Setidaknya Ava bisa sedikit lega mendengar kalimat itu.

"Orang tua kamu masih belum datang?"

Pertanyaan yang sama seperti hari sebelum-sebelumnya keluar lagi dari mulut perawat.

Ava menggeleng. Itu juga rutinitasnya ketika ditanya.

Perawat itu menghela napas prihatin. Setiap saat dia merasa kasihan dengan pasien ini. Setiap hari hanya adiknya yang merawat. Padahal mereka masih kecil. Harusnya mereka dapat dukungan orang tua. Di saat seperti ini kemana orang tuanya?!

Tapi perawat itu tidak bisa apa-apa. Selagi biaya rumah sakit telah terpenuhi, dia hanya bisa melakukan tugasnya sebagai seorang perawat.

"Yasudah, saya pergi dulu ya. Kalau ada apa-apa kamu bisa pencet bel."

Ava mengangguk.

Setelah itu perawat hilang di balik pintu.

Ava menggenggam tangan keenan yang terasa dingin. Menatap wajah kakaknya yang selalu pucat. Dia berusaha menahan tangis. Dia tidak mau kehilangan lagi! Dua bulan lalu, neneknya baru saja meninggal. Dan sekarang? Kakaknya di sini, berjuang antara hidup dan mati.

Ava kecil menggeleng-gelengkan kepalnya berusaha menjauihi pikiran buruk yang terus menggerayai otaknya. Tambah digenggamnya erat tangan Keenan seakan tidak terima jika orang itu pergi. Air mata tidak bisa dibendung saat dia meramalkan doa dalam gumaman. Membaca Al-fatihah yang sempat neneknya ajarkan dulu.

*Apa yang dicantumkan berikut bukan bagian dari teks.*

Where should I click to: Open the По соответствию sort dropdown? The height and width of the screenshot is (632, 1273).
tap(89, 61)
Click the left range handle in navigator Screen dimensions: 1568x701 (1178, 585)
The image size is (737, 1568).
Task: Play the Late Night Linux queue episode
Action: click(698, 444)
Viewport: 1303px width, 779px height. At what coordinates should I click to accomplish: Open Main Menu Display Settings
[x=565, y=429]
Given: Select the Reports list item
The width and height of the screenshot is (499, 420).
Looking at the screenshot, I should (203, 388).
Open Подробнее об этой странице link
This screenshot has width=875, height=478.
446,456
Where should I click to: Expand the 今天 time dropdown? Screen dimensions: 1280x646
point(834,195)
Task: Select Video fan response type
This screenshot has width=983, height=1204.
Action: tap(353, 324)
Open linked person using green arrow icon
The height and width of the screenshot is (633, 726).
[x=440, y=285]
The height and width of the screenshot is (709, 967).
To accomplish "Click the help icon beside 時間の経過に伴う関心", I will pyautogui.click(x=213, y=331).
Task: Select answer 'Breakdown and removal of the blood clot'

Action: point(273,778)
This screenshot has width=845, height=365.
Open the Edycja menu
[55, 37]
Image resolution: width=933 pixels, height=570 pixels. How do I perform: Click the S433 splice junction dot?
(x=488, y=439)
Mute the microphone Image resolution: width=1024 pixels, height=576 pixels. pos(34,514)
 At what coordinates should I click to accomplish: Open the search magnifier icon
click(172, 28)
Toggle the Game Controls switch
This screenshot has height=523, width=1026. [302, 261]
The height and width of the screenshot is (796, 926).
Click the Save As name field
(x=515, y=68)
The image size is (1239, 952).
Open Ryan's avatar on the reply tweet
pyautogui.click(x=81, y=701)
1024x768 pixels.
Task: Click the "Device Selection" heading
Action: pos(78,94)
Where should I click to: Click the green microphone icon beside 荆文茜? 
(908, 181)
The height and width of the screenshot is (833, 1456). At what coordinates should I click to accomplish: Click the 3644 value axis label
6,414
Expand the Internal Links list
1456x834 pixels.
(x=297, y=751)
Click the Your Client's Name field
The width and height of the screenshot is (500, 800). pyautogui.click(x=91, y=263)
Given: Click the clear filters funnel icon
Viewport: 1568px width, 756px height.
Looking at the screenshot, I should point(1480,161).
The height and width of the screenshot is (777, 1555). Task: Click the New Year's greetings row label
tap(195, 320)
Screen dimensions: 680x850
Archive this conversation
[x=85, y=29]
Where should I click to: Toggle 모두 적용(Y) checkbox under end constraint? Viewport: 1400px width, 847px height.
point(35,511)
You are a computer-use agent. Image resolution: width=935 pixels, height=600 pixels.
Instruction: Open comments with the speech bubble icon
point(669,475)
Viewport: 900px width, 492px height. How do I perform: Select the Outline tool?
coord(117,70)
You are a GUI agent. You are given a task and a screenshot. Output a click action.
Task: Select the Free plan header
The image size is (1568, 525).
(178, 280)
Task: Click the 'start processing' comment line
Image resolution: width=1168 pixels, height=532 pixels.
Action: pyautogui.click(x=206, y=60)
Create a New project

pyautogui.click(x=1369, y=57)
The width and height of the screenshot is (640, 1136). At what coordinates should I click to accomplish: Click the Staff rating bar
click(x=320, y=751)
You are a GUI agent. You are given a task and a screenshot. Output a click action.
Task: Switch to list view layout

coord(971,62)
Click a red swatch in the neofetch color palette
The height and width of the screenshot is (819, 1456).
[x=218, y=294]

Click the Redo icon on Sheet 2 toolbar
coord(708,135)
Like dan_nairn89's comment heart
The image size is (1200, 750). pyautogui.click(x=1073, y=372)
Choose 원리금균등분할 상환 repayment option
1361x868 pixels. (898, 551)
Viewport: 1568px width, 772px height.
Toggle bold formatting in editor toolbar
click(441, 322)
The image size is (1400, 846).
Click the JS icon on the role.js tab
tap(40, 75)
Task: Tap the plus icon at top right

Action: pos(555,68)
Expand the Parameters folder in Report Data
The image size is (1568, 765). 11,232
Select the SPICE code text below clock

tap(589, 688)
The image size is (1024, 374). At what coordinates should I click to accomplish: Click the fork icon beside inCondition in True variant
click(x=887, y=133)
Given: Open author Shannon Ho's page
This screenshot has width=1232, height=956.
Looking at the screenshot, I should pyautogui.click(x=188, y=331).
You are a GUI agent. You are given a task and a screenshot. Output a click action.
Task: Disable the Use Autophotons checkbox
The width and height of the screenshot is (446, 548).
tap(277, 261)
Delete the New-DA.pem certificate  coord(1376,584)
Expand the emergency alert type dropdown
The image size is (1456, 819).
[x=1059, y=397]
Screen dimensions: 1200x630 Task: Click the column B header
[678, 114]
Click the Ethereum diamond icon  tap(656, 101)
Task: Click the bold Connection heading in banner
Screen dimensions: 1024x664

Beberapa menit setelah itu, mata Ava terbuka lebar saat tangan yang berada dalam kepalannya bergerak. Dia langsung menolehkan kepalanya menatap Keenan yang telah... Membuka mata?

Oh! Dia sangat tidak percaya ini! Tolonglah, semoga ini bukan mimpi.

Ava mendekat untuk memastikan.

Benar! Keenan telah sadar!

<>

Tapi sejak saat itu, mereka tidak pernah lagi berinteraksi.

Ava sering masuk kamar Keenan dengan membawa boneka. Bermaksud ingin bermain bersama kakaknya seperti waktu-waktu sebelumnya.

Namun Keenan hanya diam seakan keberadaan adiknya hanya angin lalu. Lelaki itu terus berkutat dengan buku dimeja belajarnya.

Setiap hari, Ava hanya melihat buku, buku, buku dan buku yang selalu menyibukkan Keenan.

Hanya itu, hanya itu akhir kisah mereka sebagai Kakak adik. Setelah itu mereka tidak pernah berbicara lagi sampai masing-masing beranjak dewasa.